I paced the throne room, waiting for my own audience with the commissioner. J’onn would transfer the call once he got verification that my participation in the games would be enough. It had to be enough. If the viewing orb remained translucent, that would mean the GGG was insisting on their original demand of ten of our finest warriors to act as gladiators, a thousand of our young men to become little more than cannon fodder, and five hundred of our women to serve as entertainment for those dignitaries wealthy enough to reserve a ticket on the viewing ships.

I let out a deep breath, my tri-hearts pounding. As the viewing orb began to glow with ethereal light, my anxiety did not calm. Even when the commissioner’s wide-cheeked face came into view, eyebrows hidden by an atrociously large hat, my hearts did not slow to their normal twenty beats a minute.

“A king for the games!” Magnum T. Bloodworm crooned, tipping back his hat to reveal a glistening, anticipatory gaze. “I’m not exactly sure the panel will think one man is a replacement for over fifteen hundred heads, but now that they’ve given me full creative control, they can’t complain too much. And a king!” Magnum lifted a black goblet off the maroon table in front of him, tipped the vessel back, and slurped noisily. When he stopped drinking like a mannerless Ocea horned pig, he dropped the goblet back down with a clunk.

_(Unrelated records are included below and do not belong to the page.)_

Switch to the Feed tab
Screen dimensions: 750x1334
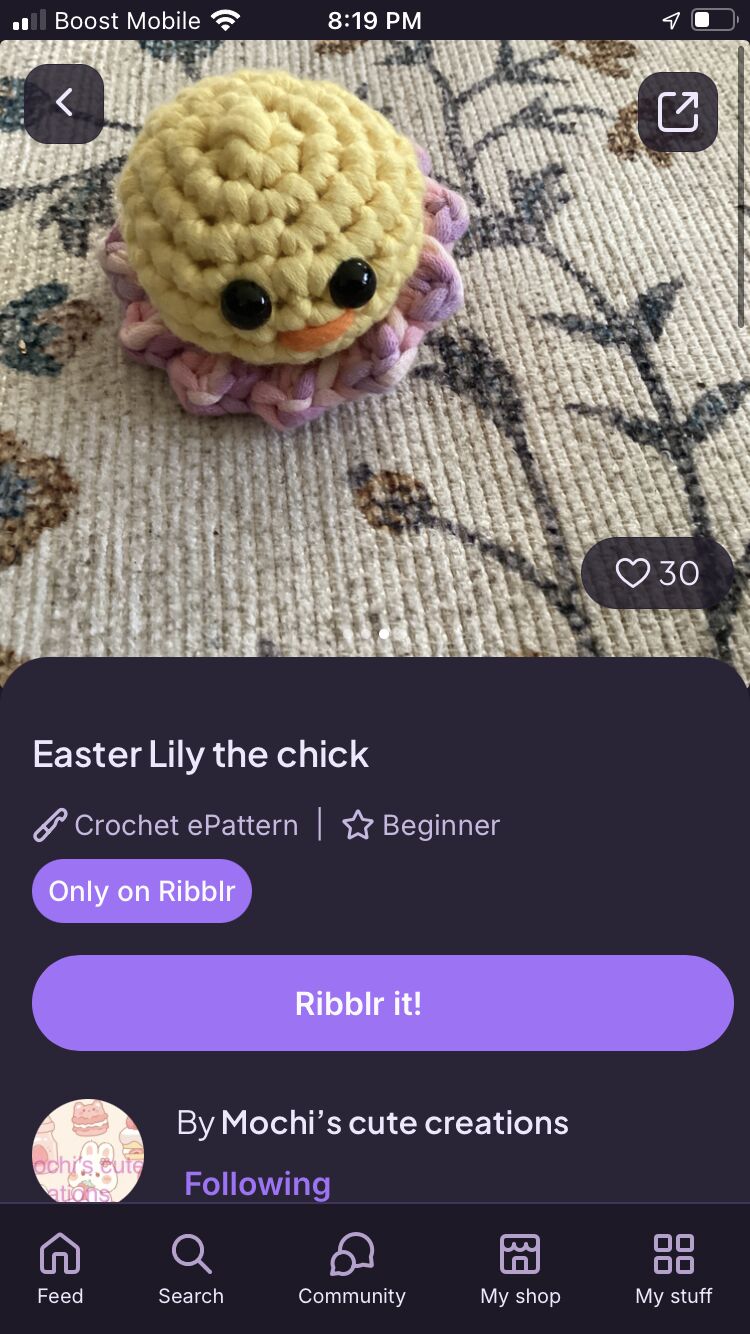[x=60, y=1269]
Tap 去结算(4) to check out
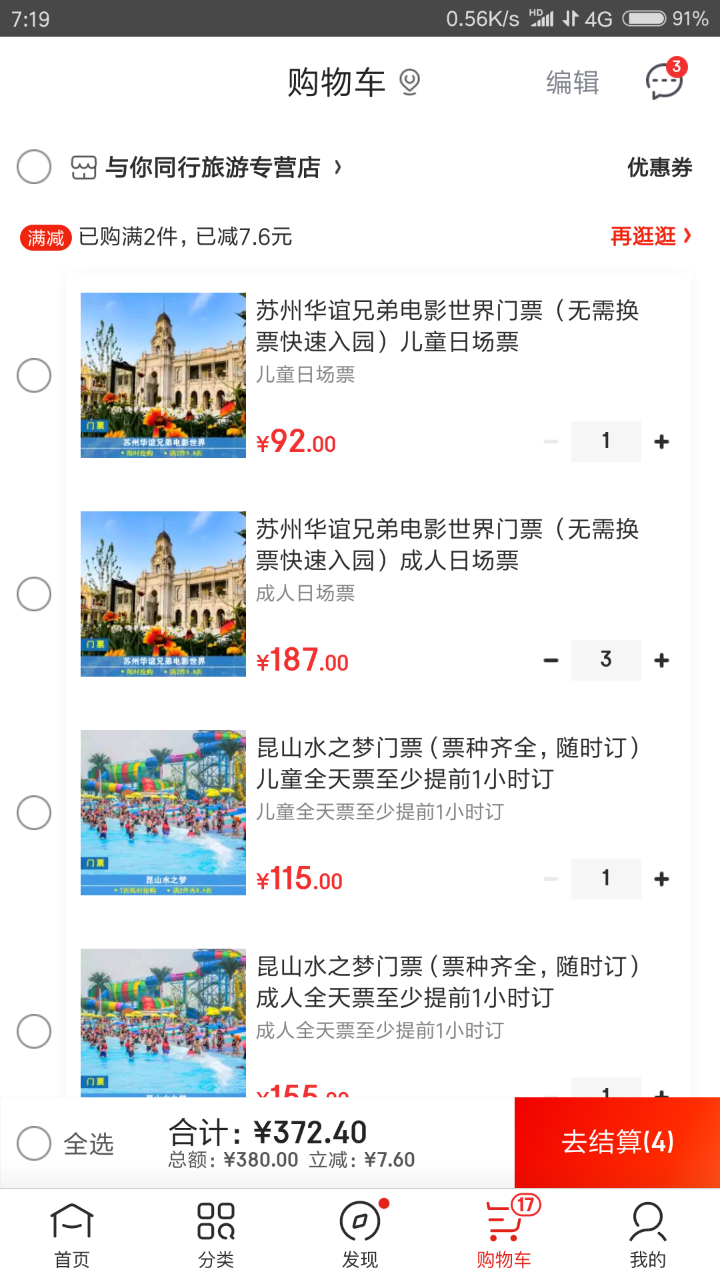The height and width of the screenshot is (1280, 720). coord(617,1142)
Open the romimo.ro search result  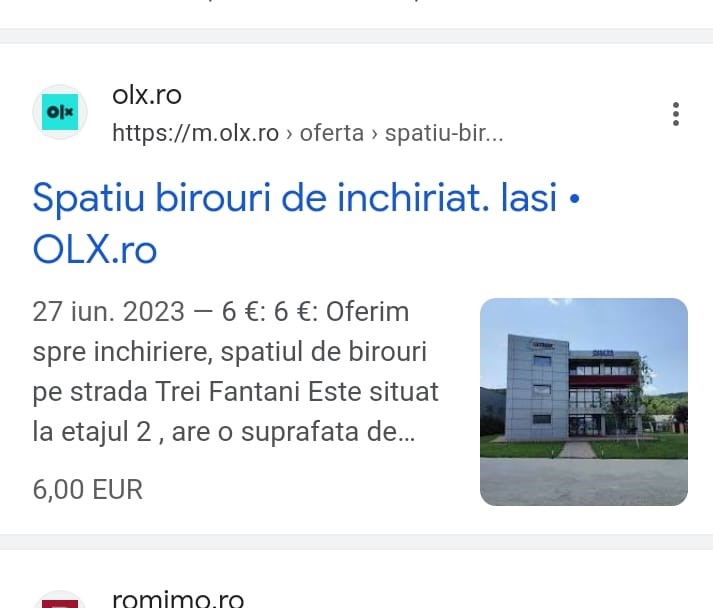tap(178, 598)
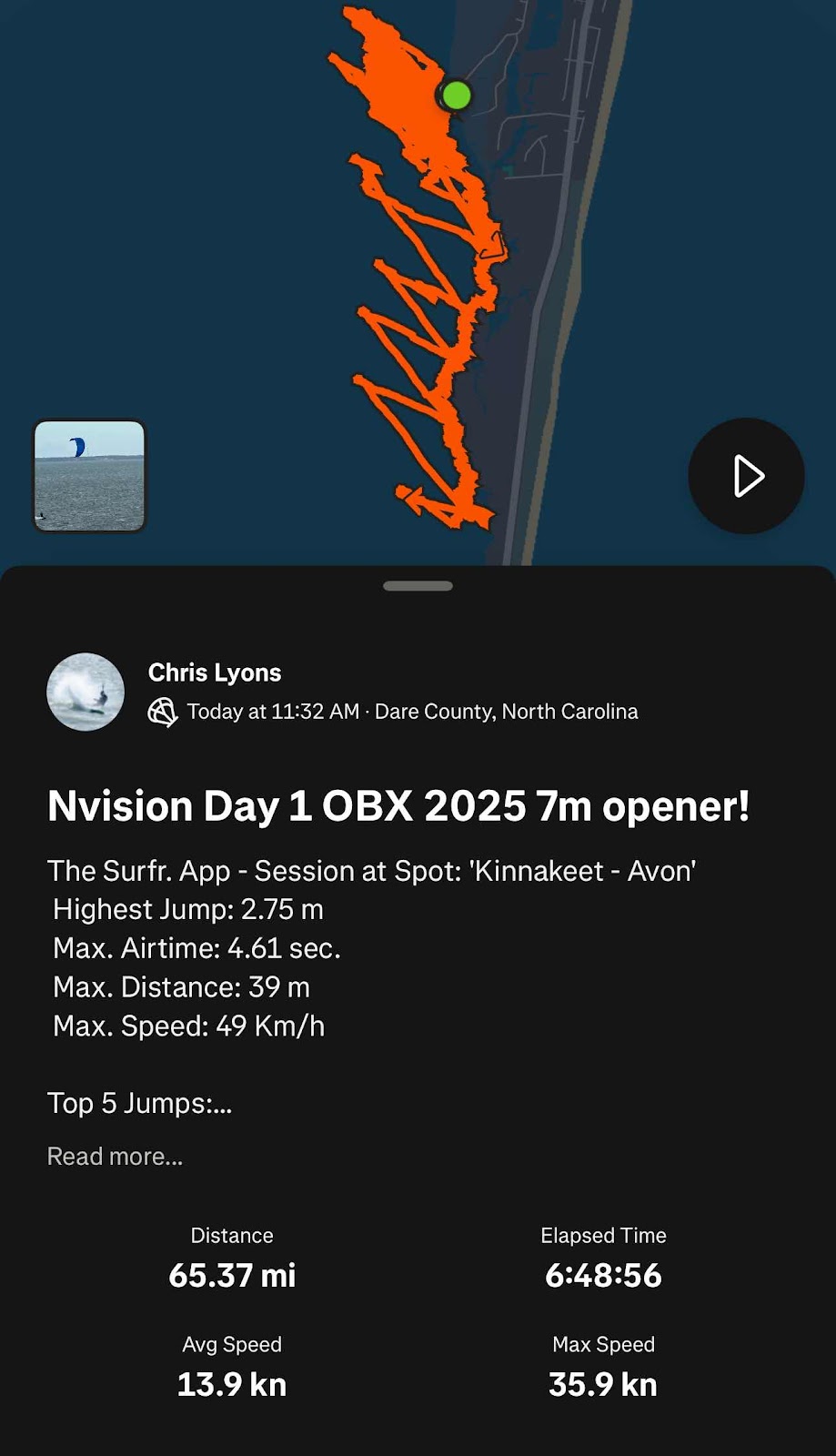Play the activity route flyover
Image resolution: width=836 pixels, height=1456 pixels.
[x=746, y=476]
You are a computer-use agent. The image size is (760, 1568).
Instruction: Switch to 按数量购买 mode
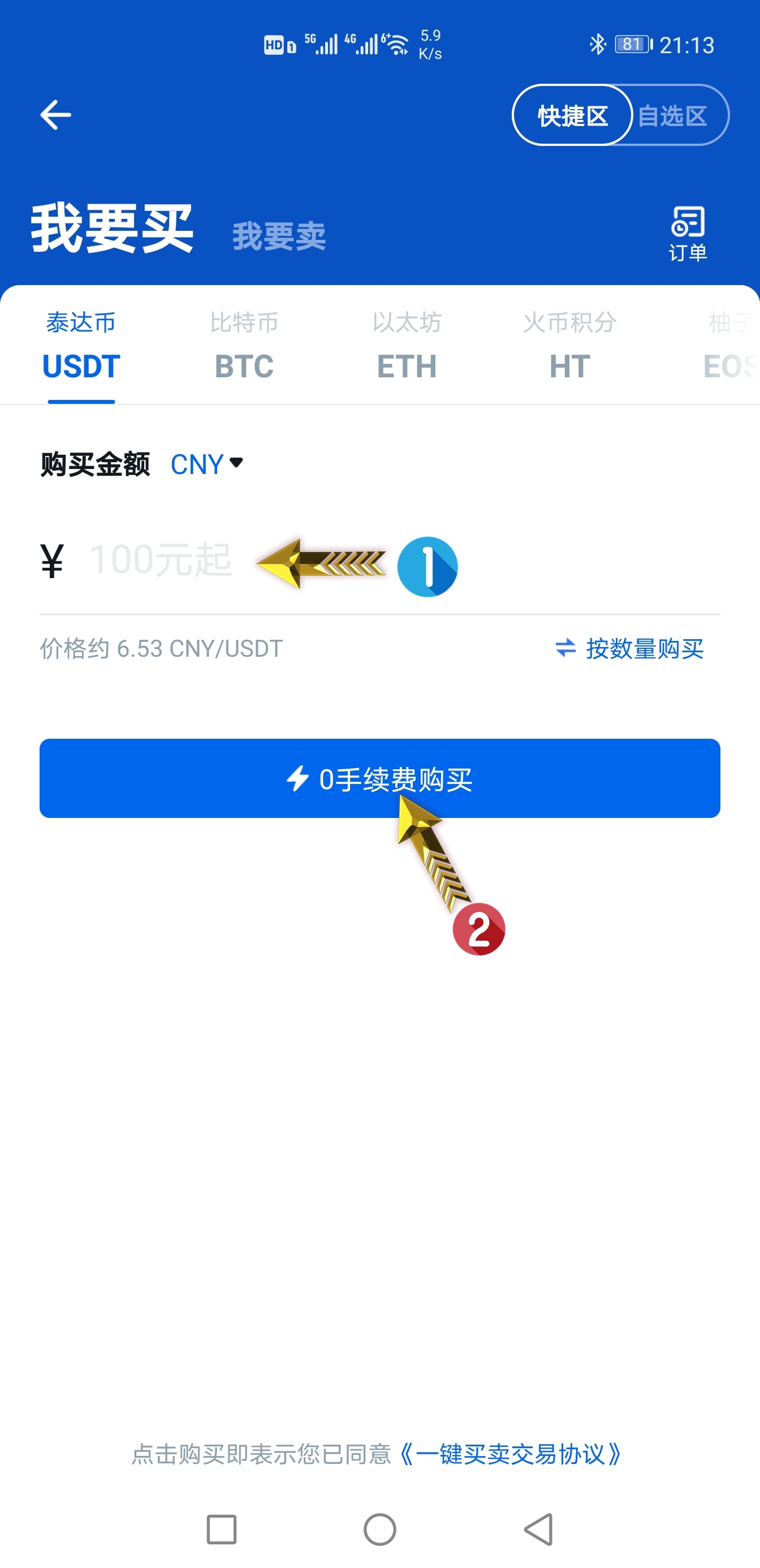tap(630, 649)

His chin was stained with a thick amber liquid. Fae honey ale. A decadence. If he kept drinking that stuff, he’d lose his mind inside of a few star years. In fact, Magnum already seemed shy of a full space-deck since the last time we’d spoken.

“Are you in agreement that my participation in the games will clear my planet’s debt?” I stood tall, shoulders back. My hair, my mother’s hue, flowed down my back in a navy-blue curtain of silk. She had always carried the night with her, the moment right before total darkness when the suns fell behind the mountains. When light barely kissed the sky. Yet, if light hit the strands just right, her hair shone cobalt. When she grew older, the silver in her hair became like stars.

She was all starlight when she died.

Yet I carried the night with me still, just as she had.

I cherished the reminder.

“Yes, yes, yes.” Magnum waved a thick gnarled hand at me, as if the answer was obvious.

“I want your word, Magnum. In writing.” I tapped long thick fingers rapidly against the arm of the throne.

“Your majesty,” Magnum managed to purr gently despite his low gravelly voice, “do you not trust me?”